Source text START

SITE : How to crete a safe environment
⬅️ The 5 Domains
SELF-REGULATE (S-R) in “CONTEXT-CHART ” ⬇️ showing the range of factors that influence if & how well a child / youth can S-R in any given situation. Although the concentric circles begin with the most internal factors & extend outward, each layer will interact with & influence the others.
a. BIOLOGY : The most internal factors include the child’s genetics, physicality & temperament – contributing to individual differences in S-R ability
b. SKILLS : The talents & abilities the child / youth has developed over time, which can serve as areas for interventions, when needed
c. MOTIVATION : The child’s reason to S-R, either from external sources (via rewards or consequences), OR from internal goals & values (intrinsically motivated).
d. CAREGIVER SUPPORT- (from parents, teachers, mentors) which strengthens the child’s S-R skills, buffering them from distressing experiences in the larger environment.

Source text END

What to work on:
A – Please copy the self-regulation text starting at "SITE : How to" and ending after "influence the others.", swapping "concentric circles" for "nested rings".
B – According to the self-regulation text, what are the most internal factors that influence a child's ability to self-regulate?

Dataset entries START

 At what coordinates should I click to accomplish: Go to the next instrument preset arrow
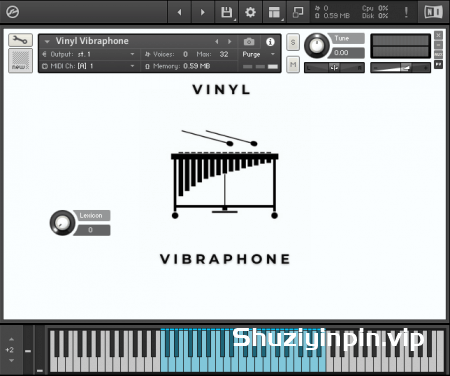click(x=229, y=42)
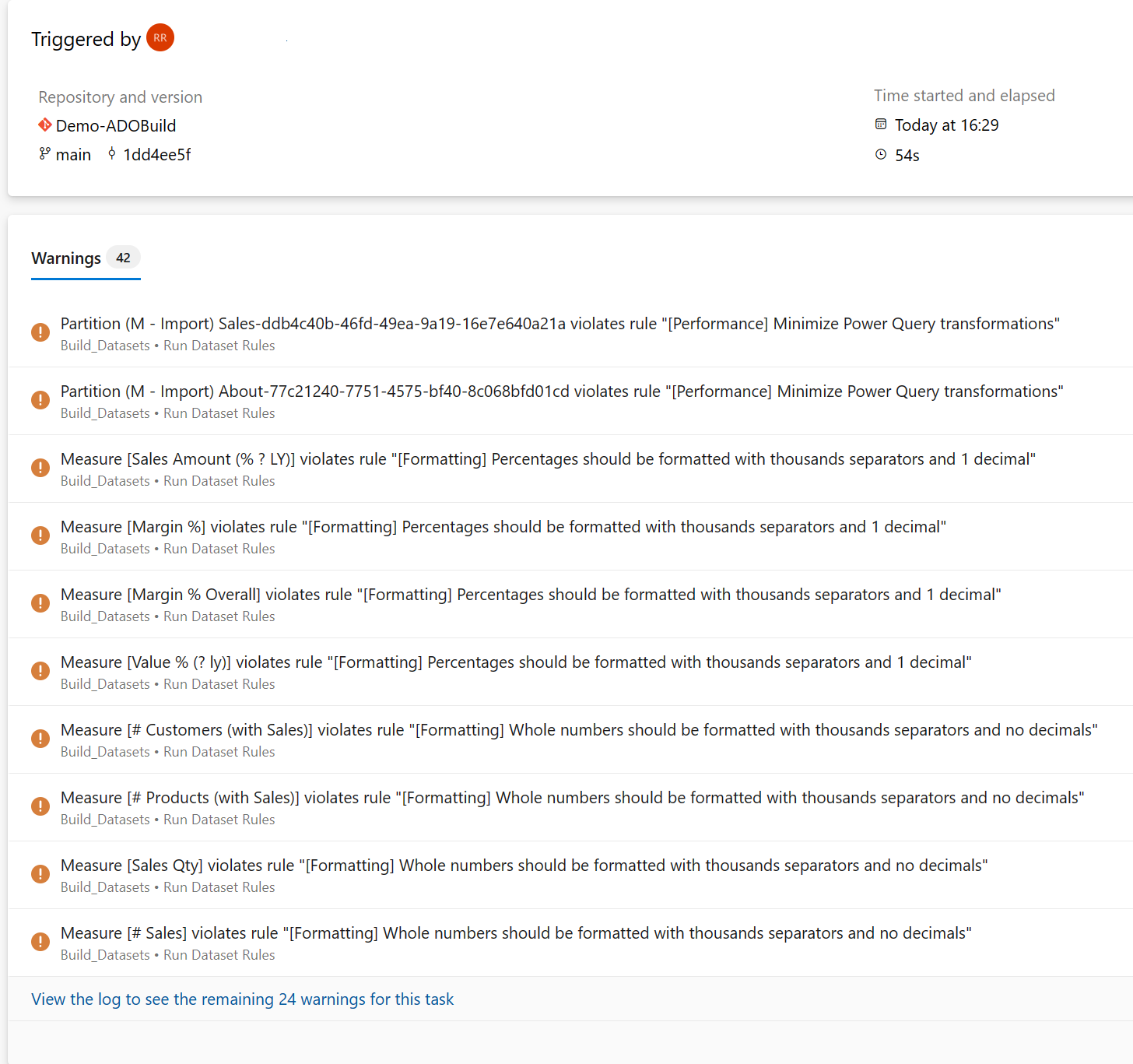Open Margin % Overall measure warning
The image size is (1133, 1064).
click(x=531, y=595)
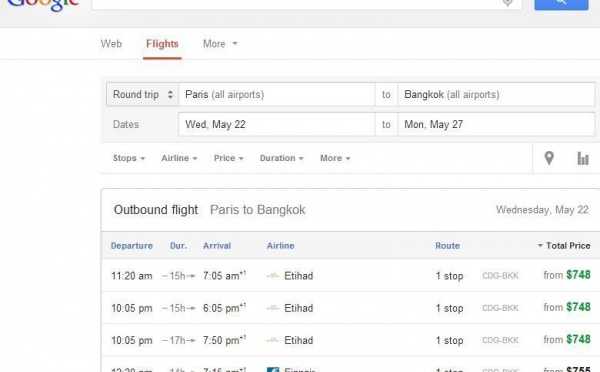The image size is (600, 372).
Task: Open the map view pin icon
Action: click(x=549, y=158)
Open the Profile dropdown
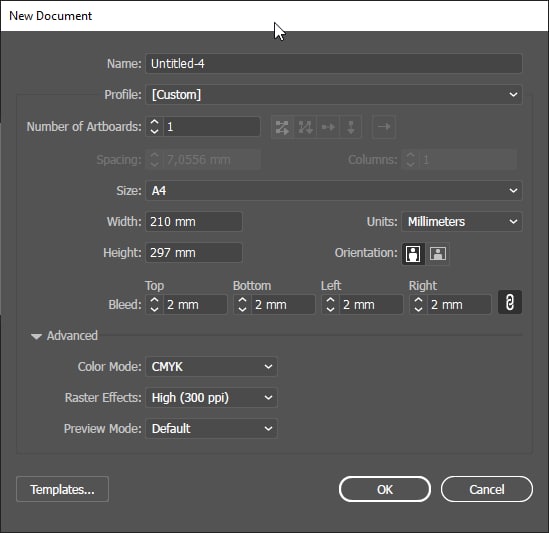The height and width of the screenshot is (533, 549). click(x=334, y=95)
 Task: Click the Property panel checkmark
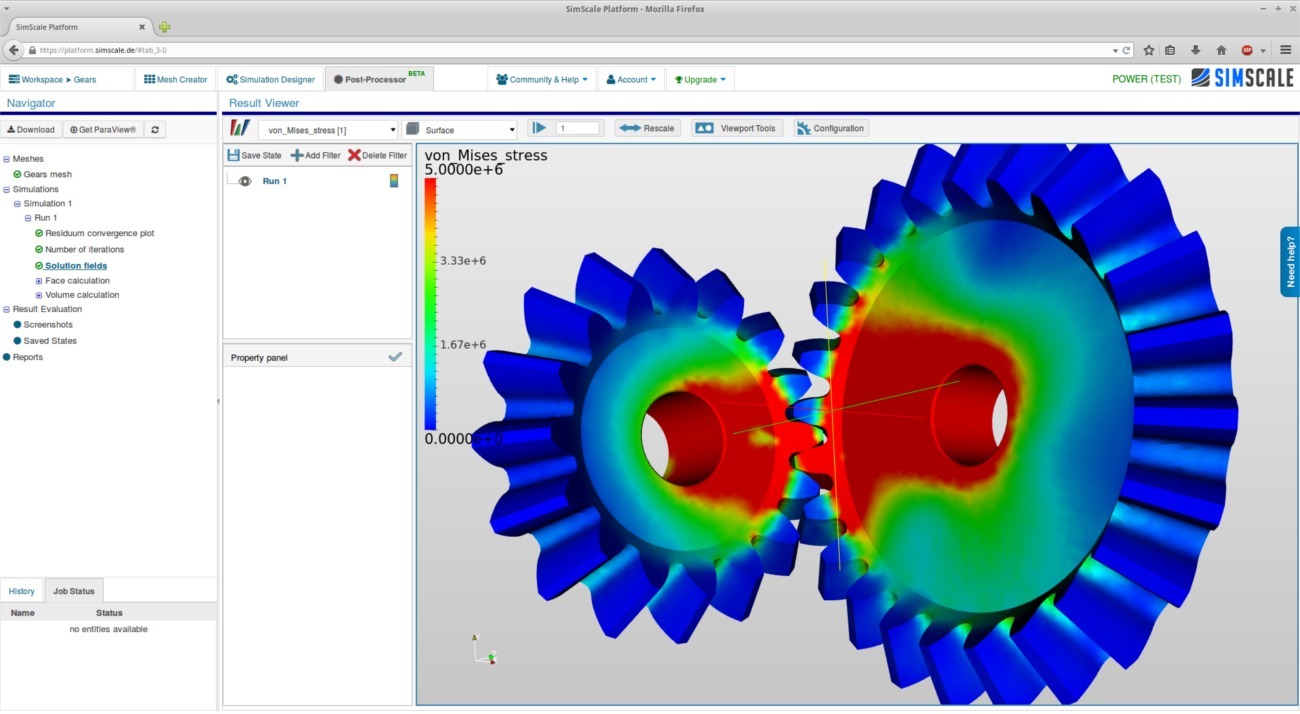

Dataset entries END

Responses to the tasks:
A –
SITE : How to crete a safe environment
⬅️ The 5 Domains
SELF-REGULATE (S-R) in “CONTEXT-CHART ” ⬇️ showing the range of factors that influence if & how well a child / youth can S-R in any given situation. Although the nested rings begin with the most internal factors & extend outward, each layer will interact with & influence the others.

B – The child's genetics, physicality and temperament.